WHAT IS NEEDED:
The full set of entries must be copied exactly.

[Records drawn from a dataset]
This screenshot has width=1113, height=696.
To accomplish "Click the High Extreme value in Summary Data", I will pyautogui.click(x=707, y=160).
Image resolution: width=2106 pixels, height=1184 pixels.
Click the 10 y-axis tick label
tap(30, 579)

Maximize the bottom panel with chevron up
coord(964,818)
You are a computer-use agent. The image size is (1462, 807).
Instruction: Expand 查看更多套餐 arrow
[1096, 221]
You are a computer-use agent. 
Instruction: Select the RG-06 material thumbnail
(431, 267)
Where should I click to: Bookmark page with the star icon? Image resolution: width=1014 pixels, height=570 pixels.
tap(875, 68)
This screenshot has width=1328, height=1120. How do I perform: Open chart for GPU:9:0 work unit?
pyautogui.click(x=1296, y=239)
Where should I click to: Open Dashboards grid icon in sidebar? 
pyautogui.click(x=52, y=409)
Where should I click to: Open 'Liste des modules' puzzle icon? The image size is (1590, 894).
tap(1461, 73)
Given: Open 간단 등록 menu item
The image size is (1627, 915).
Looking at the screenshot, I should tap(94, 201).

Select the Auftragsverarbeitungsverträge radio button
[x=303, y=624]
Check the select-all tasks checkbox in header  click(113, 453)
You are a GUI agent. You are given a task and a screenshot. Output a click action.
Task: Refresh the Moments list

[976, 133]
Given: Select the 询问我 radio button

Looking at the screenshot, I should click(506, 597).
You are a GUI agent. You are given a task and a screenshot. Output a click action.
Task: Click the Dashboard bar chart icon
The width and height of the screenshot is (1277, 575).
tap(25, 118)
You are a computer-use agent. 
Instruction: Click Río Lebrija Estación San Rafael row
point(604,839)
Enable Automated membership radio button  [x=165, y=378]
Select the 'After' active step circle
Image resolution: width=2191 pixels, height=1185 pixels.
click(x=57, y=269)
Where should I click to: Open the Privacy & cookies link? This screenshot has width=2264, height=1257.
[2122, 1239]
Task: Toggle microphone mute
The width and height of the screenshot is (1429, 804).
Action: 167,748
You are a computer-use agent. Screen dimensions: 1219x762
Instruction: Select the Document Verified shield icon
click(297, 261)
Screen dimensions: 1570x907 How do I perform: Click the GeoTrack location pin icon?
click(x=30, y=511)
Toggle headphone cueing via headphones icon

ANSWER FOR THE TASK:
This screenshot has width=1113, height=696.
To accomplish "Click the High Extreme value in Summary Data", I will pyautogui.click(x=707, y=160).
Image resolution: width=2106 pixels, height=1184 pixels.
Click the 10 y-axis tick label
tap(30, 579)

Maximize the bottom panel with chevron up
coord(964,818)
You are a computer-use agent. The image size is (1462, 807).
Instruction: Expand 查看更多套餐 arrow
[1096, 221]
You are a computer-use agent. 
Instruction: Select the RG-06 material thumbnail
(431, 267)
Where should I click to: Bookmark page with the star icon? Image resolution: width=1014 pixels, height=570 pixels.
tap(875, 68)
This screenshot has width=1328, height=1120. How do I perform: Open chart for GPU:9:0 work unit?
pyautogui.click(x=1296, y=239)
Where should I click to: Open Dashboards grid icon in sidebar? 
pyautogui.click(x=52, y=409)
Where should I click to: Open 'Liste des modules' puzzle icon? The image size is (1590, 894).
tap(1461, 73)
Given: Open 간단 등록 menu item
The image size is (1627, 915).
Looking at the screenshot, I should tap(94, 201).

Select the Auftragsverarbeitungsverträge radio button
[x=303, y=624]
Check the select-all tasks checkbox in header  click(113, 453)
You are a GUI agent. You are given a task and a screenshot. Output a click action.
Task: Refresh the Moments list

[976, 133]
Given: Select the 询问我 radio button

Looking at the screenshot, I should click(506, 597).
You are a GUI agent. You are given a task and a screenshot. Output a click action.
Task: Click the Dashboard bar chart icon
The width and height of the screenshot is (1277, 575).
tap(25, 118)
You are a computer-use agent. 
Instruction: Click Río Lebrija Estación San Rafael row
point(604,839)
Enable Automated membership radio button  [x=165, y=378]
Select the 'After' active step circle
Image resolution: width=2191 pixels, height=1185 pixels.
click(x=57, y=269)
Where should I click to: Open the Privacy & cookies link? This screenshot has width=2264, height=1257.
[2122, 1239]
Task: Toggle microphone mute
The width and height of the screenshot is (1429, 804).
Action: 167,748
You are a computer-use agent. Screen dimensions: 1219x762
Instruction: Select the Document Verified shield icon
click(297, 261)
Screen dimensions: 1570x907 How do I perform: Click the GeoTrack location pin icon?
click(x=30, y=511)
Toggle headphone cueing via headphones icon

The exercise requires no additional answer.